I do think some people want to die in a room by themselves. I think there are some people who don’t want their spouse or their children or their parents by their side, they want to cross that threshold unwatched, so I don’t think it has to be with loved one sitting beside them. But I, but I also believe you can be in a room alone and not feel lonely. So So I would say that the dying person doesn’t feel lonely or alone. They may physically be so but that that isn’t like their emotional experience of it that it can be in a room in a building and a house and an apartment that someone feels comfortable in. I think that that really makes a difference. I’ve supported so many people dying at home and, and many of them, even if even if they have like a hospital bed that was delivered to their home, you know, that has like the machine that helps it incline and decline and all that, you know, many of them just want to die like in the recliner, that that like that they love that’s worn, that their body fits comfortably in which I find very poignant and very beautiful. So this sense of physical comfort. And and that there can be that there can be music. And
that there can be things spoken to them that are meaningful to them. And for some people that that’s having loved one sit in prayer and meditation, by their love by their bedside. And for others, maybe that’s having Mary Oliver poetry read to them. For others, maybe that’s having excerpts of the Koran or the King James Bible read to them. But that there are meaningful words or meaningful silence that they’re surrounded by, I think is also important.

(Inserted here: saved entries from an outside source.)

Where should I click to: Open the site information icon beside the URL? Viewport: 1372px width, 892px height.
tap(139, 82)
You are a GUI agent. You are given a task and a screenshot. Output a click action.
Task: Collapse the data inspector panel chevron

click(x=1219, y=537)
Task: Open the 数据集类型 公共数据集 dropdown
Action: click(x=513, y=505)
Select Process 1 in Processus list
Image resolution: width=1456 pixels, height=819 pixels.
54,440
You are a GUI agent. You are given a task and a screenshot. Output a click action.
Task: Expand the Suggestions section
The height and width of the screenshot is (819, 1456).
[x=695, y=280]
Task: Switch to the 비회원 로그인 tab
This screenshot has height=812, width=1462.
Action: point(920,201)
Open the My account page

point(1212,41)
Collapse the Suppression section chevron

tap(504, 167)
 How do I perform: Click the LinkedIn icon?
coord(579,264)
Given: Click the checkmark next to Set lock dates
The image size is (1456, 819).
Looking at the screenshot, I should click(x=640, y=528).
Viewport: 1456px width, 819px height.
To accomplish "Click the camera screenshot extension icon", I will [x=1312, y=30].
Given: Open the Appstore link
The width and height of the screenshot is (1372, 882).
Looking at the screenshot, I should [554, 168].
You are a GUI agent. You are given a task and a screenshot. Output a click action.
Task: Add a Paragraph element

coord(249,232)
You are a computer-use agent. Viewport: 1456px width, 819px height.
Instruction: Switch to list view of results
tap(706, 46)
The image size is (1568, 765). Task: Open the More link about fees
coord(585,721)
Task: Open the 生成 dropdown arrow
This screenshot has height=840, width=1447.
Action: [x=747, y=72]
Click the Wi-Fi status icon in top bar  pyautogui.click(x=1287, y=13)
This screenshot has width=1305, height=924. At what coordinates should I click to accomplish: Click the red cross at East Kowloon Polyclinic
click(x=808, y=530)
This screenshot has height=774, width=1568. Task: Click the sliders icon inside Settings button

Yeah, again, as I said, I, for me, it is somewhat of a hard question to answer because I think it’s so unique and so personal. You know, and I would even say, like, for me, if I were to, if I were to be dying soon. As you know, an important thing to me would be to have Hermes and Apollo, my cats by my side. They’re such gifts to my life. And I just, I feel their love and our connection. And I think for a lot of people, the animal kingdom, our pets are our powerful allies to help us transition over. So I would also include that.
Liz Baer:
Me too. Me too. Well, thanks so much, Nicole, for being here. It’s such a pleasure to talk to you. And thanks for all the work that you’re doing for very vulnerable people. Very important parts of their life journey.
Nicole Heidbreder:
Thank you. Thank you. Thank you for all the work that you’re doing. So, yeah, I’m appreciative of the way you are living your life. Thank you. Thanks.